Unenforced laws, even those that are most favorable to supply housing, can make a law unenforceable. Without consequence, local governments may dismantle state-legalized projects.
CaRLA, an organization of libertarian public interests lawyers, had to mount a number of legal challenges to get hold out local governments to cease enforcing illegal ADU regulations.
It is good to know that high housing costs are becoming a major issue in California. And as people begin to realize that poor zoning laws can be to blame, the state has taken an aggressive stance against “not my backyard” (NIMBY), local governments.
Sonja Trauss is the executive director at YIMBY Law. The law also sued cities for unlawfully closing down housing projects. The attorney general could enforce, and it was the norm. But they didn’t.
California Attorney General Rob Bonta, in November announced that a 12 person unit was created within the Department of Justice of the state to enforce tenant protection and state housing laws. A new Housing Accountability Unit was also established by the state’s Department of Housing and Community Development to enforce housing laws.
The company has already written a series of warning letters to San Francisco advising them of the possibility that delays in two zones-compliant apartments projects are likely violating state law. San Francisco’s refusal to grant the same projects is why YIMBY Law sued.
Experiments from all over the country have shown that it is difficult to eliminate single-family-only zones laws. This can lead to increased housing construction. If done correctly, you can achieve some incredible results.

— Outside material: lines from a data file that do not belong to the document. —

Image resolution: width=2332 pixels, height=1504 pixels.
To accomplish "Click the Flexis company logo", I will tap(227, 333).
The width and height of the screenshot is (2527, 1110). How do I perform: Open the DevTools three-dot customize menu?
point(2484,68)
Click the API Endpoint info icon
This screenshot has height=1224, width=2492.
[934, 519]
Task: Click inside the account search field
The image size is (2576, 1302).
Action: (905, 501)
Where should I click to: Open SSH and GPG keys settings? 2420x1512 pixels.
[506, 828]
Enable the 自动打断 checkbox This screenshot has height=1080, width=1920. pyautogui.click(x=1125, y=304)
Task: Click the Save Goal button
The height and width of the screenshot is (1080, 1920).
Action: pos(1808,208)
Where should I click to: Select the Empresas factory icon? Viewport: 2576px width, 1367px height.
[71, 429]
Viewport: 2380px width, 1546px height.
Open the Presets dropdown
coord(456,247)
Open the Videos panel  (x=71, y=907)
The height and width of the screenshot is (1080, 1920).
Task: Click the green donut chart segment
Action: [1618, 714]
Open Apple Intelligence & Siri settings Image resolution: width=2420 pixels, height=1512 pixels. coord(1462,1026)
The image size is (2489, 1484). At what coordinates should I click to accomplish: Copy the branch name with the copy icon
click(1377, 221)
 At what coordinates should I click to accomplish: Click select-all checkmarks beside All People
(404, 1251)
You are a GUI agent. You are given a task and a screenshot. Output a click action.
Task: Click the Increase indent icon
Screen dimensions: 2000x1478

California’s efforts for legalization of ADUs over the years have finally paid off. CityLab This is described as “a backyard apartment explosion.” The permits are available in as little as a matter of hours. A homeowner can also build their new home within just two to three months. New technologies are being used by builders to reduce costs and speed up construction. This is what happens if you do not regulate a product until it dies.
We hope that an aggressive combination of pro-supply laws and public and private enforcement will create a similar duplex revolution. A few of these could be used to house mountain lions.